COMP6771 Week 2.2
STL Algorithms
Common mistakes
- Bazel won't sync properly
- Is bazel version < 0.26?
- Using the old VM (old VM is running CLion 2018, new one is 2019)?
- Uninstall bazel, then reinstall the newest version using the custom apt repository method
- https://docs.bazel.build/versions/master/install-ubuntu.html#install-on-ubuntu
- Debugger not working
- Settings > build, execution > toolchains > debugger
- switch bundled to GDB
- chmod a+x ~/.CLion2019.*/config/plugins/clwb/gdb/gdbserver
- Settings > build, execution > toolchains > debugger
Starting on your assignment
- git clone https://github.com/cs6771/comp6771.git
- Open up clion
- If a project is already open, file > close project
- File > import bazel project > select comp6771 directory
- Default settings are fine
- VCS > enable version control integration
- Bazel > sync
Profiling
-
If you want your code to go faster, we've replaced std::set with std::unordered_set
- vcs > update project to get the changes
- You may need to run the following if you're using the VM:
-
git remote remove origin && git remote add origin https://github.com/cs6771/comp6771.git
-
- Profiling can be handy to work out where to optimise
- Clion has support for profiling (run > profile 'bazel run binary')
- We don't recommend using it for this assignment except for your own learning
- We won't show you how to use profiling here
- You can probably use this (but we haven't tried)

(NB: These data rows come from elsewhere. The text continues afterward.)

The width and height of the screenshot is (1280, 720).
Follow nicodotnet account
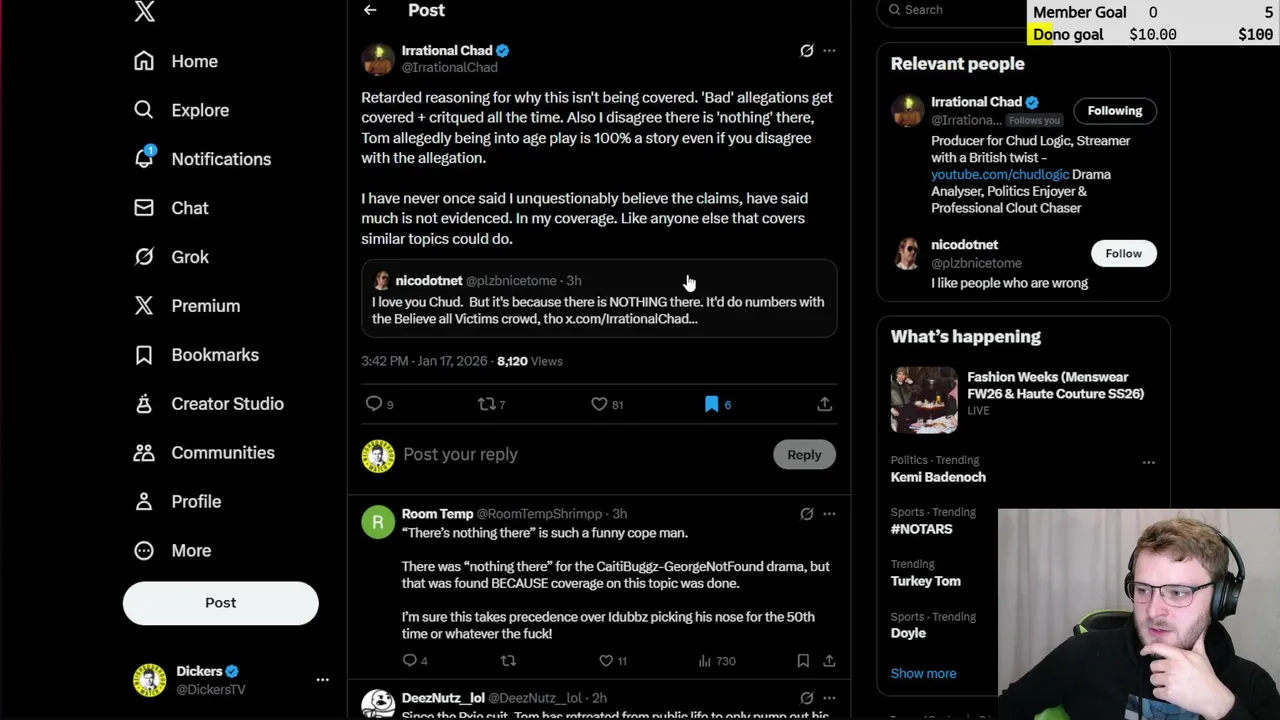point(1123,253)
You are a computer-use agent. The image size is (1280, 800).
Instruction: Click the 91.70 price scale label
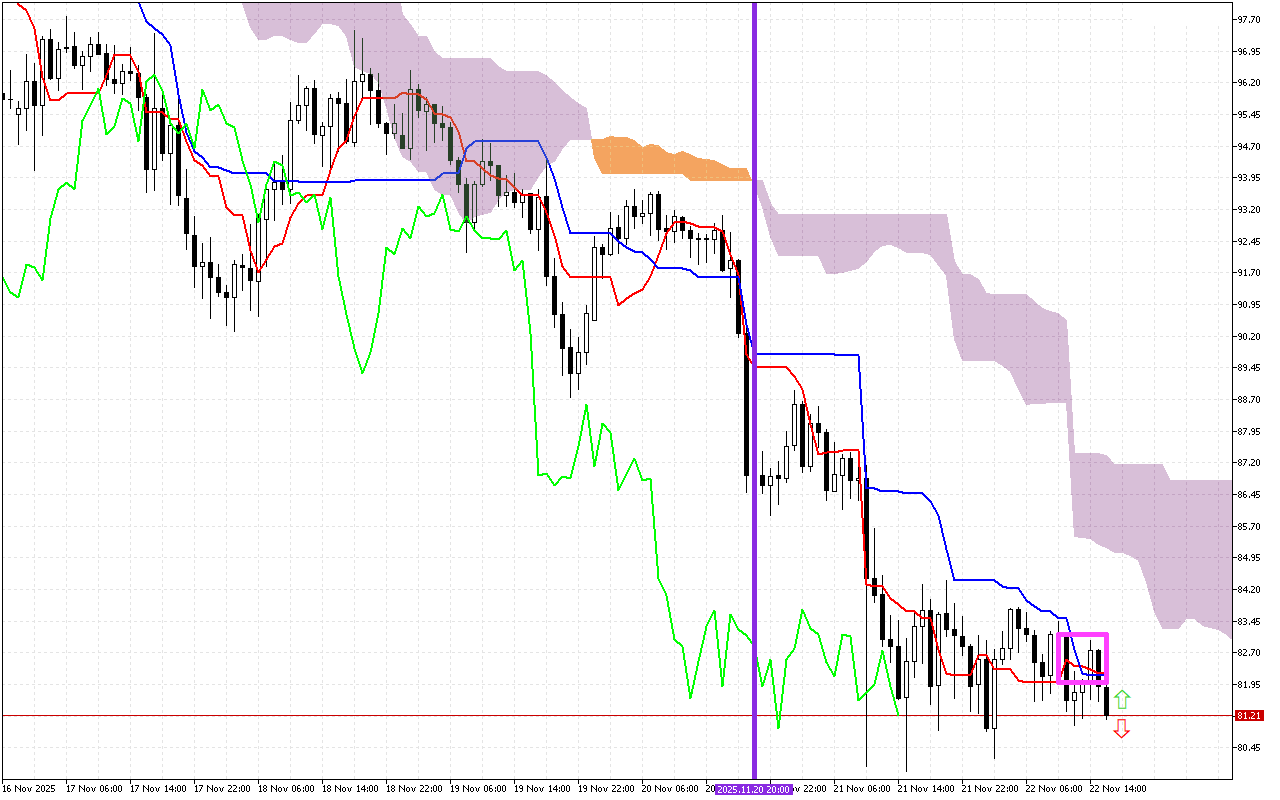pos(1247,273)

https://www.jetbrains.com/help/clion/cpu-profiler.html
- You can probably use this (but we haven't tried)
Git
- To use git with clion, VCS > enable version control systems (if not enabled)
- VCS > update project to download updates
- Always select rebase, not merge
- If there are conflicts, you should get a nice UI to merge changes
- VCS > commit
- Has a nice UI to see what you're committing
- When you commit, you can also push
- Only relevant if you have your own repo (eg. a fork)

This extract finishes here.